For JPMorgan, Lula’s narrower leadership would open up two possibilities: that of Lula moving more to the center, perhaps even being forced to nominate his finance minister, and a greater chance of Bolsonaro winning the elections than the average indicated. of research.

Sérgio Vale, chief economist at MB Associados, also said he expected Lula to be more central in the dispute for the second round, which, according to him, will be well regarded by the markets.

He stressed that, although this Sunday’s result (2) does not indicate favoritism of the president in the second round, it strengthens bolsonarismo and antipetismo.

“The market will be very tense over the next few weeks with what Bolsonaro will say about the results, as the tendency is for the results to be close in the second round”.

Bolsonaro has been stirring, without evidence, the specter of electoral fraud in the electronic voting system. Whenever questioned, he claims that he will only recognize the results if the elections are “clean”, without saying what that means.

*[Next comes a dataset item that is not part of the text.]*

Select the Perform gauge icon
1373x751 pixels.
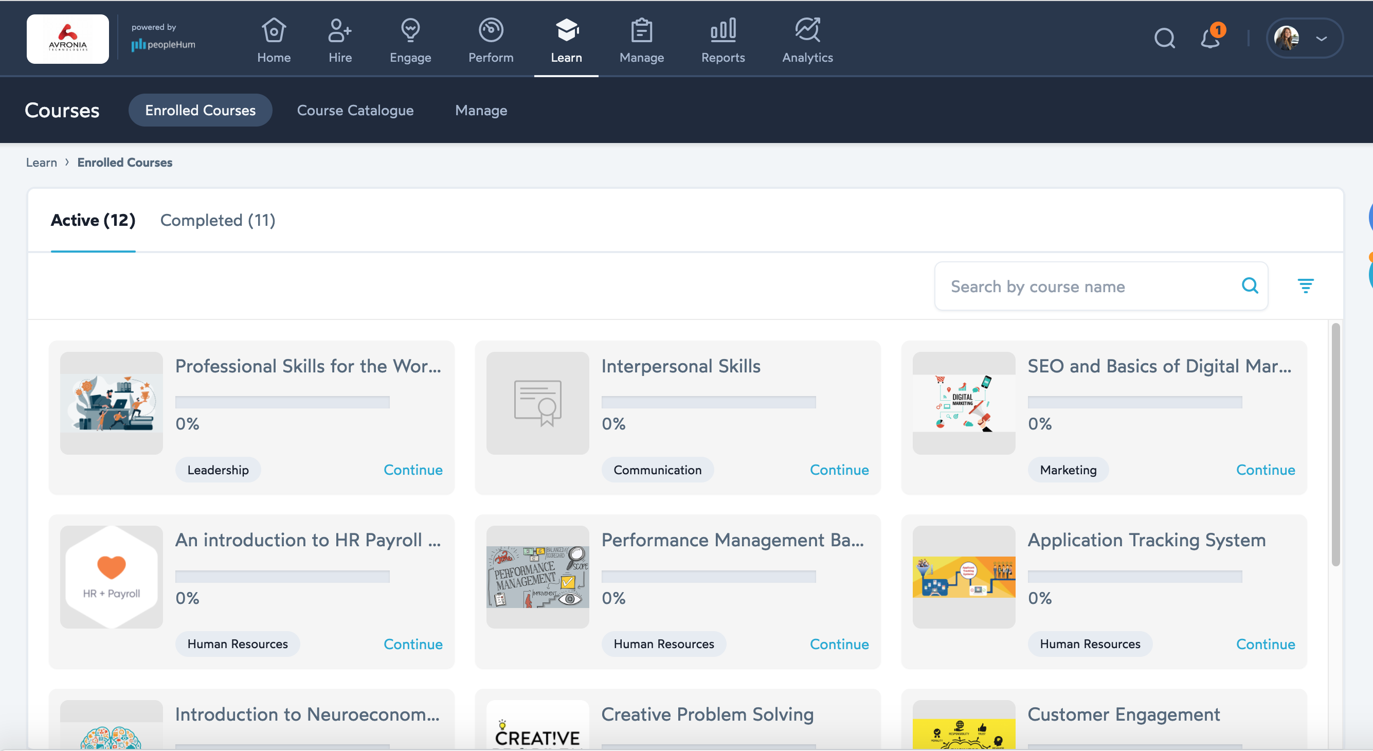coord(490,30)
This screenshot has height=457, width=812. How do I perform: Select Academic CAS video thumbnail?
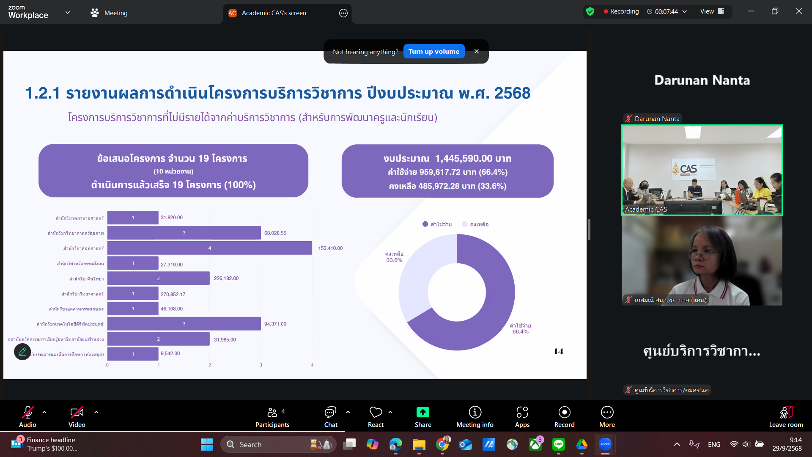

In early August, Verde Asset Management partner, mega-investor Luis Stuhlberger, called the “Banana Republic (banana republic) risk” the possibility that Brazilian elections will have tight results, with possible contestation if Bolsonaro is defeated.

Partner and CEO of the manager Armor Capital, Alfredo Menezes also sees a “very positive” market after the first round.

“What it seems is that there will be a Senate, and a Congress as a whole, much more Bolsonarista, which could be a problem for Lula if he is elected, and would be favorable to Bolsonaro. It was the big surprise.”